=== Section Start ===

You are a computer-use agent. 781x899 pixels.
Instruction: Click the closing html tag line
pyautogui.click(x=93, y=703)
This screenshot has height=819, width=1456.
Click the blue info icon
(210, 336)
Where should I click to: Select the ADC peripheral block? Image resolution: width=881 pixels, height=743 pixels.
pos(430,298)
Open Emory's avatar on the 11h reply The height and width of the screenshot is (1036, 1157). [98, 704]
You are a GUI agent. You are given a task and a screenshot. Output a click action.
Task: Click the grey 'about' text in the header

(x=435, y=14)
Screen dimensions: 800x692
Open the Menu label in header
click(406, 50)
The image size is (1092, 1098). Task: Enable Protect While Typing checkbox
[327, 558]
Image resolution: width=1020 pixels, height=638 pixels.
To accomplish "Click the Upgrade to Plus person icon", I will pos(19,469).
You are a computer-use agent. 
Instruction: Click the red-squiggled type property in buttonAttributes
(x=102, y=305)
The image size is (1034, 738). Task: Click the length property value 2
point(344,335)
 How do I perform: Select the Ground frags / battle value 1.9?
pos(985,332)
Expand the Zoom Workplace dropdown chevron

=== Section End ===

*WORK REQUEST*.
Going back over the entries above, copy word for word every line from the one that has "You are a GUI" on through the one that has "Image resolution: width=1020".

*EXERCISE RESPONSE*.
You are a GUI agent. You are given a task and a screenshot. Output a click action.
Task: Click the grey 'about' text in the header

(x=435, y=14)
Screen dimensions: 800x692
Open the Menu label in header
click(406, 50)
The image size is (1092, 1098). Task: Enable Protect While Typing checkbox
[327, 558]
Image resolution: width=1020 pixels, height=638 pixels.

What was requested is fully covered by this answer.